(Saved data entries)
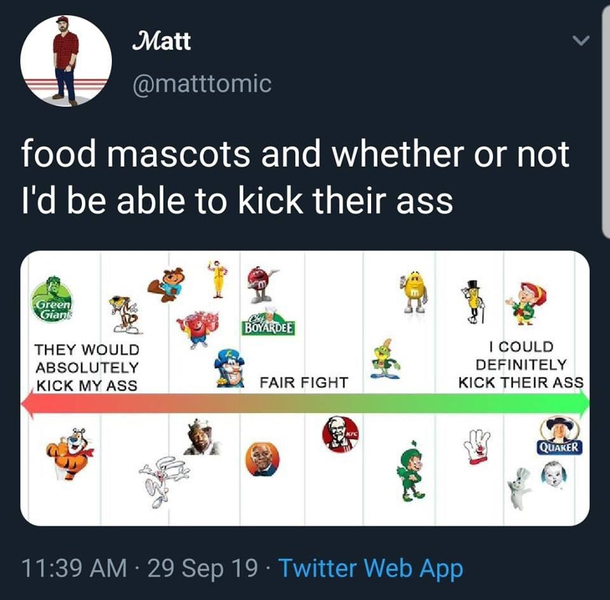Select the Quaker Oats man logo
The height and width of the screenshot is (600, 610).
pos(560,435)
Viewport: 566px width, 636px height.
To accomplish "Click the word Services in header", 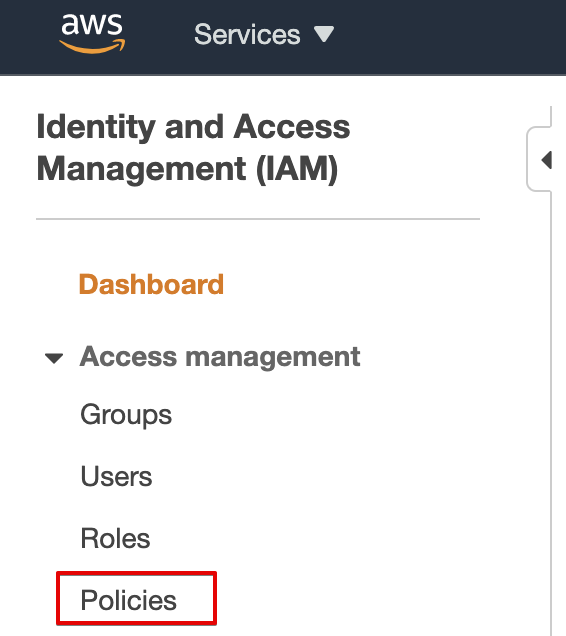I will (247, 34).
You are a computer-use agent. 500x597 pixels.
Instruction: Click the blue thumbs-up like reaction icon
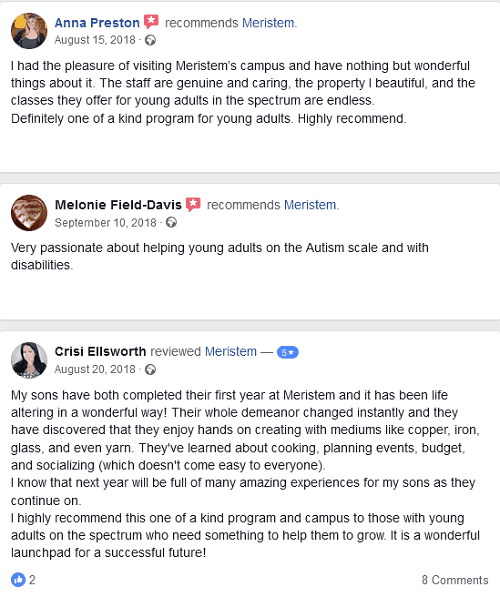point(18,579)
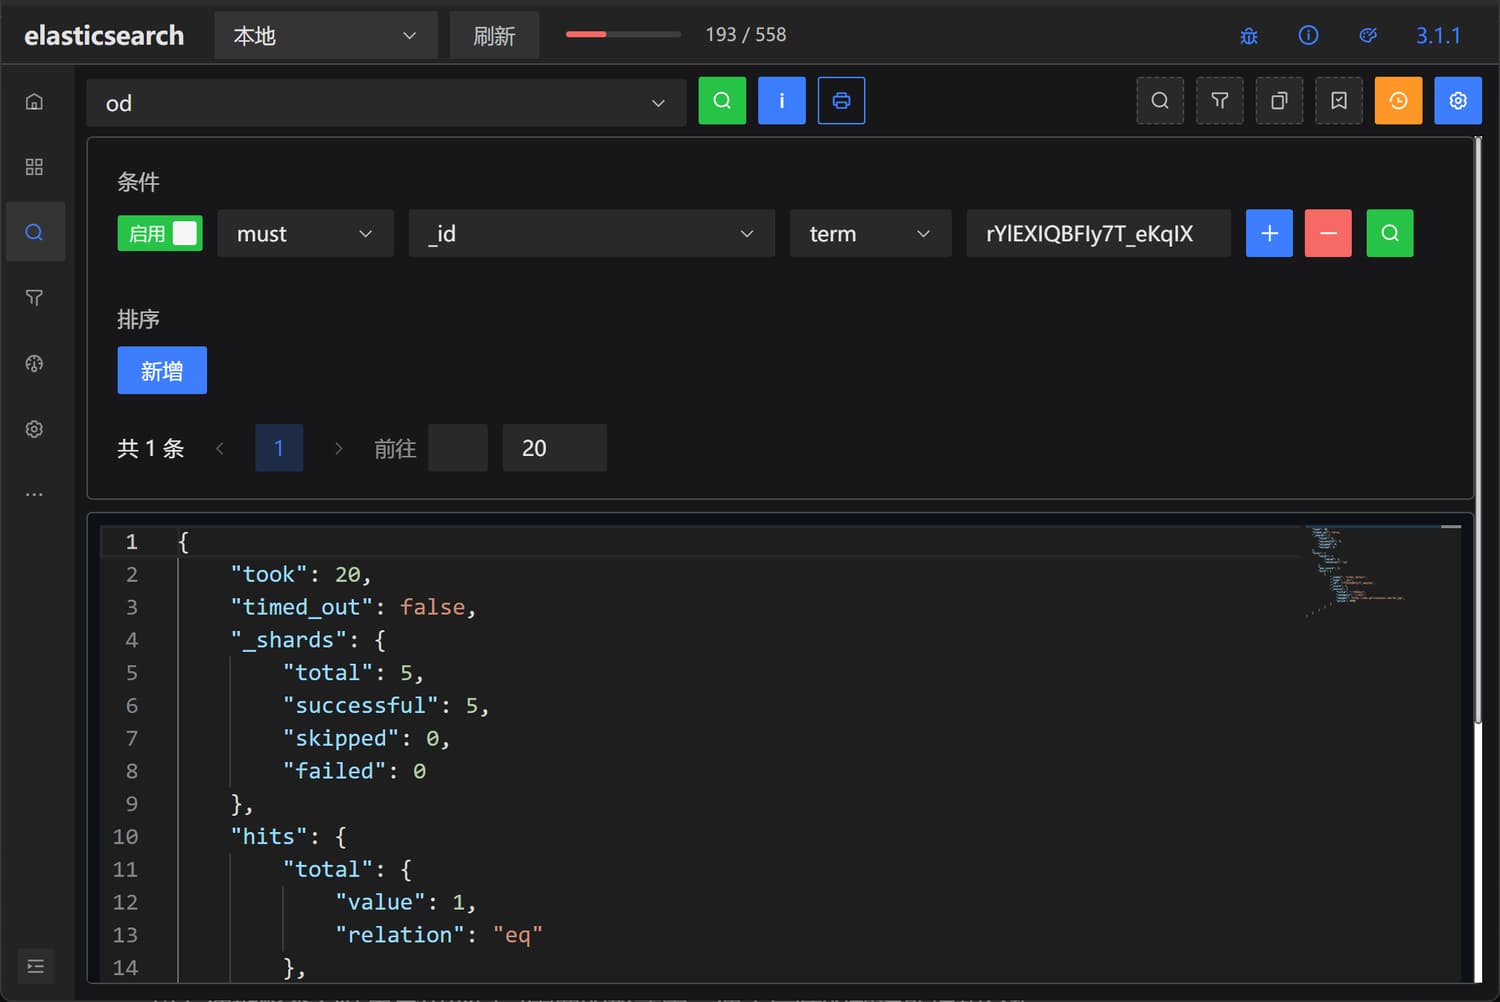Click the 刷新 refresh button

494,36
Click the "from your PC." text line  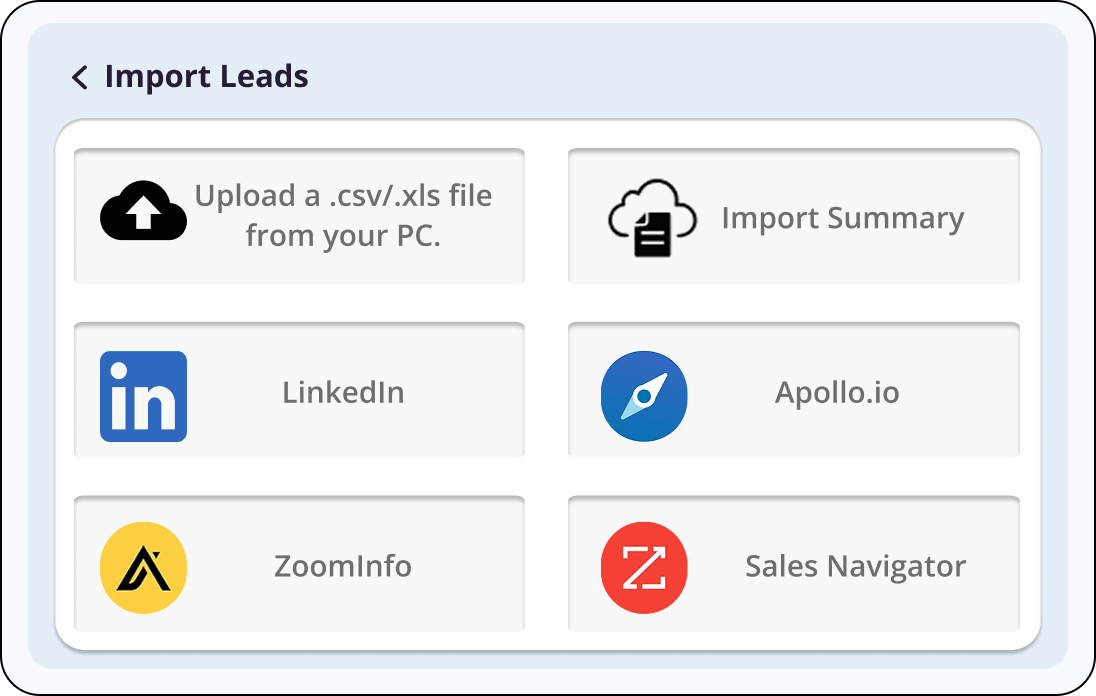tap(343, 236)
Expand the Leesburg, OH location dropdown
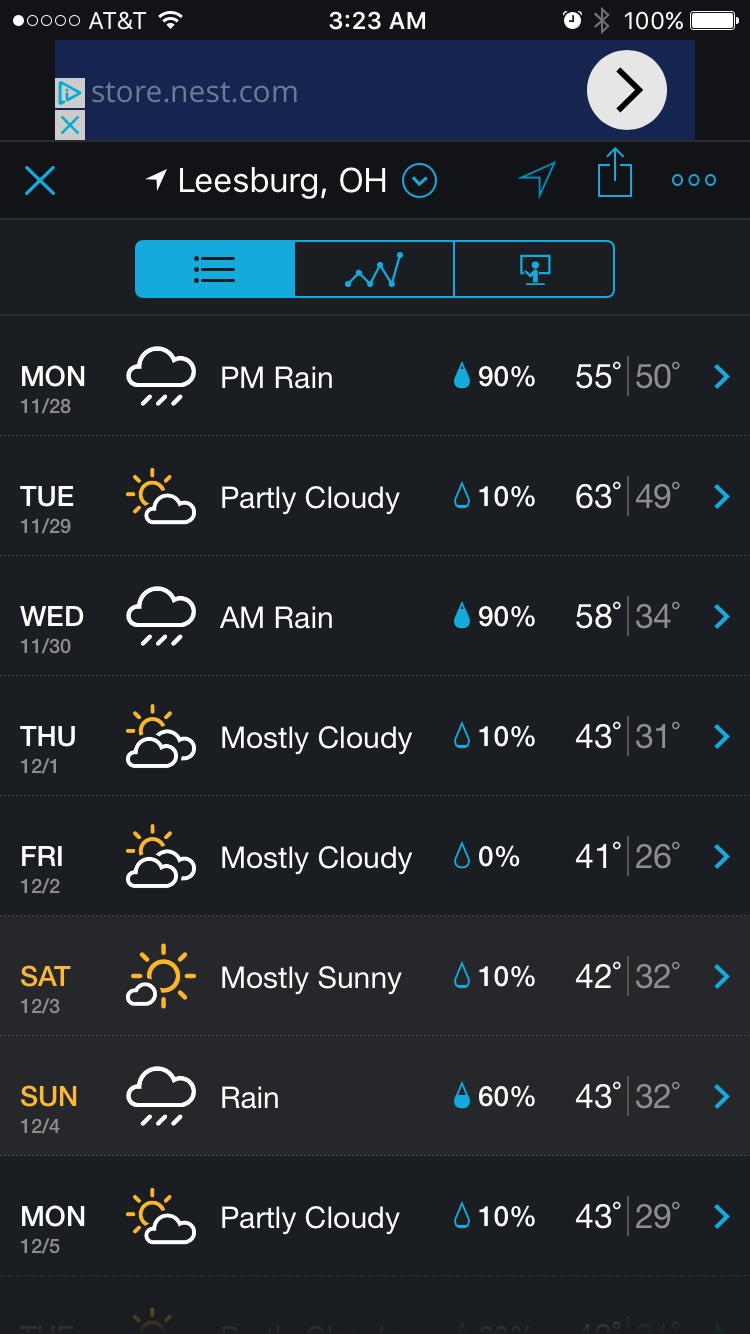750x1334 pixels. pyautogui.click(x=420, y=181)
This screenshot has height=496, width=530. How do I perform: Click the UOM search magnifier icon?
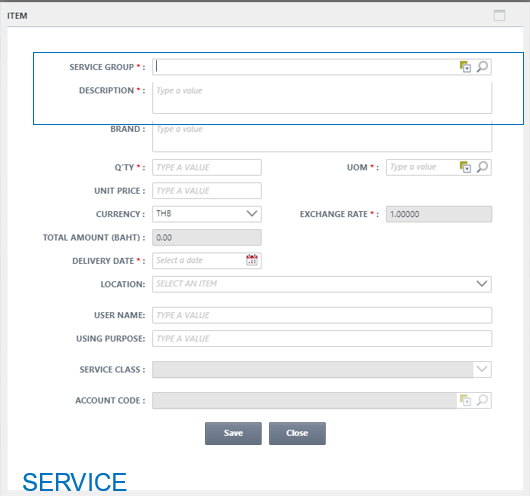pos(482,167)
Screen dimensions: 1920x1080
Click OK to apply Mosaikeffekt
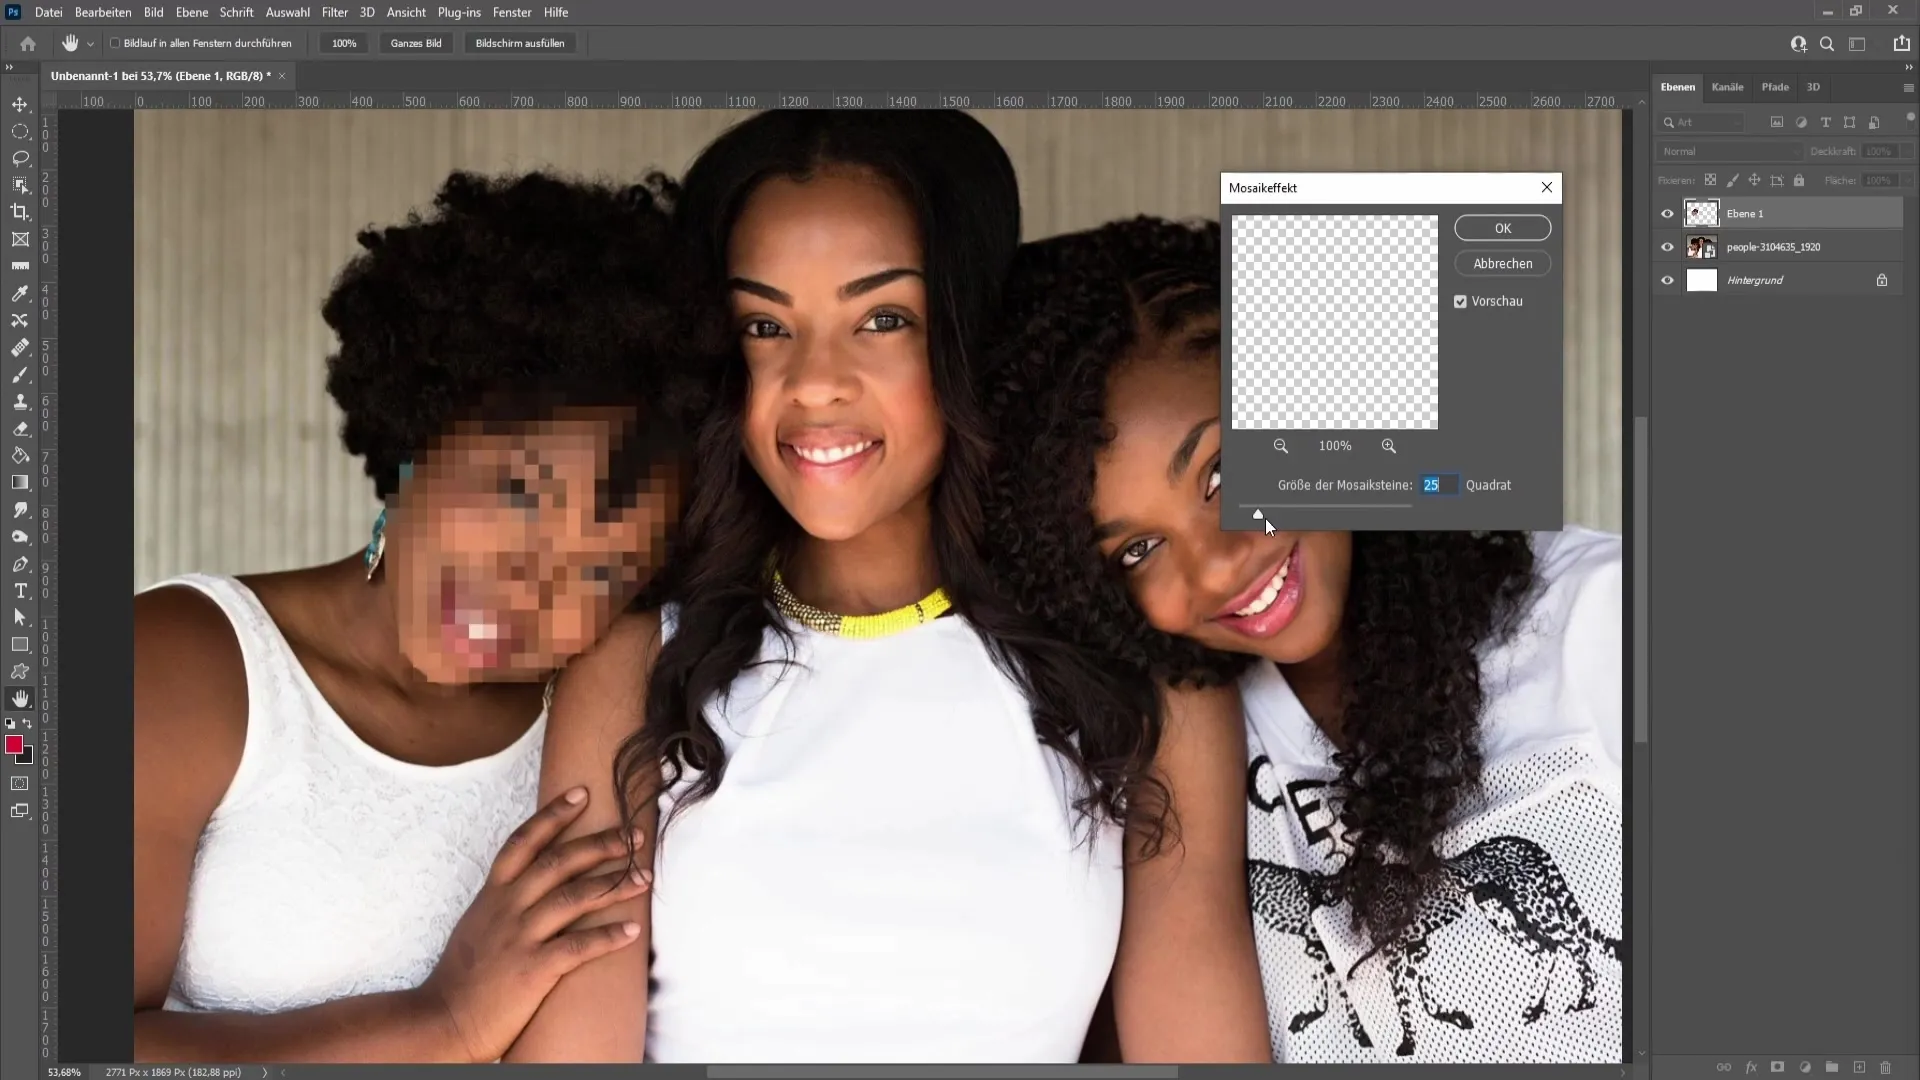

Task to carry out —
Please set down only the lines from the one containing "Expand the Leesburg, OH location dropdown" through the end of the entries, exactly as they stand, both ends included and with no pictures.

Response to the exercise —
Expand the Leesburg, OH location dropdown
750x1334 pixels. pyautogui.click(x=420, y=181)
This screenshot has height=496, width=530. How do I perform: Click the UOM search magnifier icon?
pos(482,167)
Screen dimensions: 1920x1080
Click OK to apply Mosaikeffekt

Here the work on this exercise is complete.